AIM A |
Name every film mentioned in the article on Miyazaki.
AIM B |
In the article on Miyazaki, how many individual hand-painted frames make up Ponyo?
AIM C |
Write the next part of the article on Miyazaki, picking up after its final sentence.

Once a well-kept secret, Miyazaki's films are increasingly greeted with the hoopla reserved for major Disney releases. Spirited Away, his Oscar-winning 2001 masterpiece, grossed more in Japan than Titanic and elevated his name into the pantheon of global cinema greats. Time magazine has since voted him "one of the most influential Asians of the last six decades". Anticipation then is high for his latest, Ponyo on the Cliff by the Sea, which has taken $160m (£107m) in ticket sales and been seen by 12 million people in Japan alone since last summer, and is now set for release this summer in the United States and Europe.

Miyazaki's 10th movie, the story of a young goldfish that longs to become human, is another chapter in his lifelong struggle to interpret the world of children, explains the director, who says Ghibli has recently built a crèche for its staff where he spends a lot of his time. "I look at them and try to see things as they do. If I can do that, I can create universal appeal." The relationship is two-way, he says. "We get strength and encouragement from watching children. I consider it a blessing to be able to do that, and to make movies in this chaotic, testing world."

Humans face a basic choice between love or money, he believes. "A five-year-old understands that in a way an adult obsessed with the economy and share prices cannot. I make movies that can be understood by that five-year-old, and to bring out that purity of heart."

A stiff, avuncular presence in his tweed suit and maths teacher's glasses, Miyazaki is clearly uneasy dealing with the media circus. It's unlikely the 68-year-old has heard of British pop group Blur, but he would undoubtedly agree that Modern Life is Rubbish. His movies are paeans to the natural world and coded warnings about its perilous state; in a recent interview he fondly speculated on a natural disaster that would return the planet to its pristine state.

He spends years buried away in this wood-panelled refuge in a leafy Tokyo suburb, painstakingly bringing his creations to life. The director was reportedly obsessed for months, for instance, over the colour and texture of the sea-waves that wash Ponyo ashore, where she is found by a five-year-old boy. Once the creative process is complete, he has little interest in what happens, moans Ponyo's producer and Miyazaki's long-time collaborator Toshio Suzuki. "He gets engrossed in each movie, then when they're finished he just forgets them and moves on," Suzuki says

The director has "absolutely no sentimentality" for the finished product. "It doesn't matter how hard he works or how wonderful the movie is. He doesn't even like talking about them afterwards. My job is to clean up his mess. To be honest, he's a pain in the ass! But life is always interesting."

Having experimented with digital and CG technology on Howl's Moving Castle, Miyazaki has gone back to basics for Ponyo, which is made up of a stunning 170,000 individual hand-painted frames. He says he has seen none of the landmark digital animations of the past two decades, including Toy Story and Pixar Studio's recent smash Wall.E, despite being friends with Pixar's creative director John Lasseter.

"I can't stand modern movies," he winces. "The images are too weird and eccentric for me." He shuns TV and most modern media, reading books or travelling instead. It is no surprise to find that the multimillionaire director's car, parked outside the Ghibli studio, is an antique Citröen CV, an icon of minimalist, unfussy driving.

Ghibli's creative engine house is a reflection of its founder's preoccupation with authenticity and distrust of popular culture. New talent (the studio has just added another 150 animators to its 270 full-time staff) is tested out in a sort of animation boot camp, where the use of cell phones, blogs, iPods and other electronic devices is forbidden.

INFORMATION PROVIDED |
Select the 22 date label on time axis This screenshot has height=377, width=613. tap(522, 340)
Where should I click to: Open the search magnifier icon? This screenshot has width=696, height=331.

RESPONSE A |
Spirited Away, Titanic, Ponyo on the Cliff by the Sea, Howl's Moving Castle, Toy Story, Wall.E

RESPONSE B |
170,000

RESPONSE C |
"Young people are surrounded by virtual things," he laments. "They lack real experience of life and lose their imaginations. Animators can only draw from their own experiences of pain and shock and emotions."

He is known to lecture constantly on the need to find harmony between the human hand, eye and brain, and the ever-expanding computer toolbox. Ponyo, he says, is partly about living without technology. "Most people depend on the internet and cellphones to survive, but what happens when they stop working? I wanted to create a mother and child who wouldn't be defeated by life without them."

In a world groaning with increasingly sophisticated movie-making technology, Ghibli's brand of old-fashioned craft looks as vulnerable as a vintage Rolls-Royce on a highway of speeding cars. Miyazaki himself compares what he does to old clog (geta) makers in downtown Tokyo, now almost extinct, but much prized by aficionados.

Miyazaki understands that his style could become obsolete, claims the Ghibli president, Koji Hoshino, but he doesn't care. "If the audience disappears, that's the end of his dialogue with them. He's not afraid of it. He's fully aware that this is an old-style operation and that's why he decided to do a totally hand-drawn animation with Ponyo."

As both he and Suzuki admit, however, Miyazaki's uncompromising approach is expensive. "We've been doing this for 20 years, and each movie costs more than the last," says Suzuki. Although the director's son, Goro Miyazaki, has also recently made his first film, Tales from Earthsea, the studio is still overwhelmingly dependent on the sparse output of its founder. One flop, unlikely as that may be, could devastate the small company.

Enter Hoshino, who has been poached from the rival Disney empire, where he toiled for 15 years. But Ghibli's new boss denies that his arrival signals an attempt to recast Miyazaki's Roller as a sleek American sports car. "Miyazaki worked in the US in the early 1980s and came back saying, 'Forget it, I'm not going to work like that'," says Hoshino. "But what Disney is good at is exploiting every bit of commercial opportunity. [Ghibli] has done almost nothing in merchandising outside Japan, so we'll be looking at that, along with foreign distribution."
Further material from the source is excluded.